As escolhas de um orçamento limitado
Tânia tem 36 anos. Tem trabalho. Mas precisa de ajuda para conseguir enfrentar todas as despesas. "Vivo com a minha mãe e com as três filhas numa casa da câmara", conta. O orçamento não estica. "É só o meu ordenado, que é o ordenado mínimo, e a reforma da minha mãe, que é baixa. Vamos vivendo minimamente, comprando o que podemos", admite.
A mãe tem diabetes, hipertensão e outros problemas de saúde. Ao final do mês, a fatura na farmácia é longa. "Ultrapassa os 300 euros e qualquer coisa", resume. Não é preciso ser um ás da matemática para perceber que a ginástica ao final do mês é complicada e exige escolhas e ponderações por vezes difíceis.
Para comprar medicamentos, Tânia conta desde 2020 com a ajuda do cartão do programa Abem, da associação Dignitude. A família foi referenciada pelo centro paroquial. Antes disso, era impossível assegurar por completo a medicação da mãe. "Não comprava toda a medicação, a minha mãe deixava de tomar alguns medicamentos e depois tinha várias recaídas. Tinha de ir com ela para o hospital. Não conseguia comprar os medicamentos, porque são mesmo muitos medicamentos", confessa Tânia.
Tânia e a família são algumas das 12 mil pessoas que têm esta ajuda extra todos os meses. São referenciadas famílias em que o rendimento mensal por pessoa é inferior a 250 euros.
A diretora executiva da associação Dignitude, Maria João Toscano, diz que há cada vez mais pedidos de ajuda. "O número tem vindo a aumentar porque as condições do país também se agravam. E isto puxa tudo para baixo", sintetiza.
O trabalho de referenciação das famílias é feito por cerca de 180 instituições que, de forma regular, estão em contacto permanente com a associação para garantir que a ajuda chega, de facto, a quem mais precisa. Mês após mês, as famílias referenciadas têm a conta totalmente paga. "Após a comparticipação do Estado, fazemos a restante comparticipação. As pessoas carenciadas quando vão buscar os seus medicamentos têm acesso a esses medicamentos de forma gratuita", explica Maria João Toscano.
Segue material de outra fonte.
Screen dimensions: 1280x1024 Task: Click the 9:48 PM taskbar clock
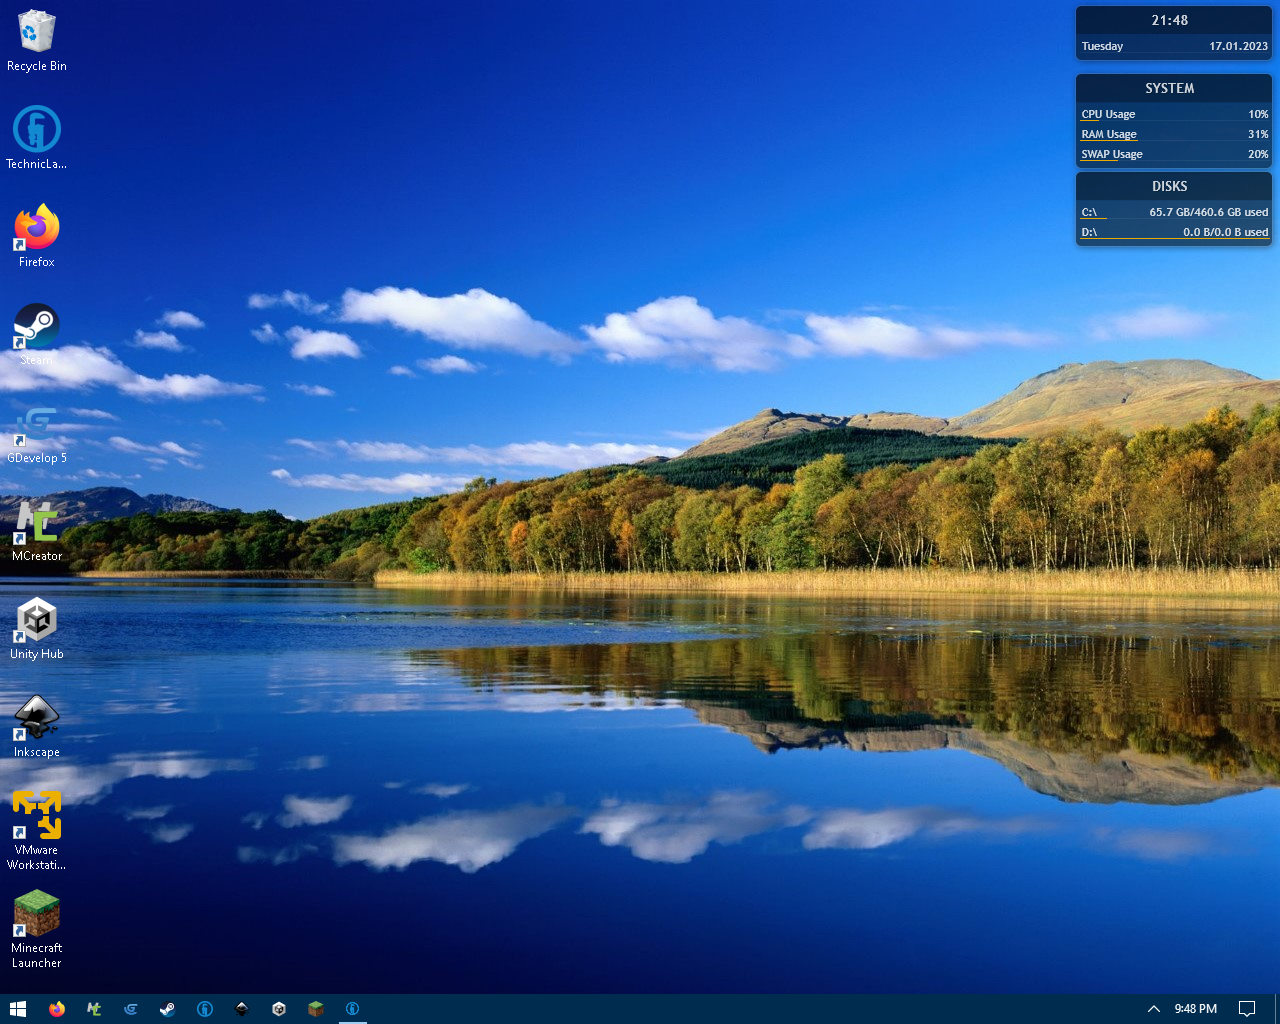pos(1195,1009)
O processo é simples, e concretiza-se através de um cartão que cada membro de um agregado familiar referenciado tem à sua disposição para apresentar na farmácia.
Associação quer ultrapassar os 19 mil euros em donativos
A iniciativa, apelidada de "Dê Troco a Quem Precisa", está até hoje em 600 farmácias de todo o país, que fazem parte do programa Abem: Rede Solidária do Medicamento. A meta da Associação Dignitude já está definida. "Quando pedimos o troco, não quer dizer que seja o troco na íntegra. As pessoas podem doar aquilo que pretenderem, sendo certo que poucos cêntimos fazem muito no final da campanha. Gostaríamos de chegar ao final desta campanha angariando mais do que angariámos na anterior, cerca de 19 mil euros", admite a responsável da organização.
Só em Rio de Mouro, a ajuda do programa Abem chega a 33 famílias - por todo o país já foram apoiadas mais de 30 mil. O assistente social do Centro Paroquial lembra que não são só os mais velhos quem precisa de ajuda para pagar a medicação. "Também temos pessoas mais novas, com doenças crónicas, que precisam de uma determinada medicação regular. Sem esta ajuda, seria impossível para muitos manter essa regularidade", afirma André Gamito.
Maria João Toscano sublinha que a aposta nesta iniciativa solidária poderia ter reflexos positivos a longo prazo no Serviço Nacional de Saúde (SNS). Uma avaliação de impacto recente, feita pela associação para medir o impacto deste projeto, chegou à conclusão de que "por cada um milhão de euros que fossem investidos no programa Abem, teríamos um retorno de poupança expectável no SNS de cerca de quatro milhões de euros. Porque estas pessoas quando têm a sua doença controlada não vão impactar as urgências hospitalares e não vão ser internadas por verem a sua condição de doença agravada".
A Associação Dignitude sublinha ainda os dados de um estudo recente, com o cunho da Universidade Nova de Lisboa, que mostra que cerca de 50% das famílias desfavorecidas admitem não ter adquirido todos os medicamentos. São casos que deixam à vista o exemplo de muitas famílias que têm despesas demasiado altas. "A vida está muito complicada. Está tudo caro. Sem a ajuda do cartão, não sei como ia fazer", suspira Tânia. Com esta ajuda, pelo menos no que toca à fatura da farmácia, há um respirar de alívio lá em casa.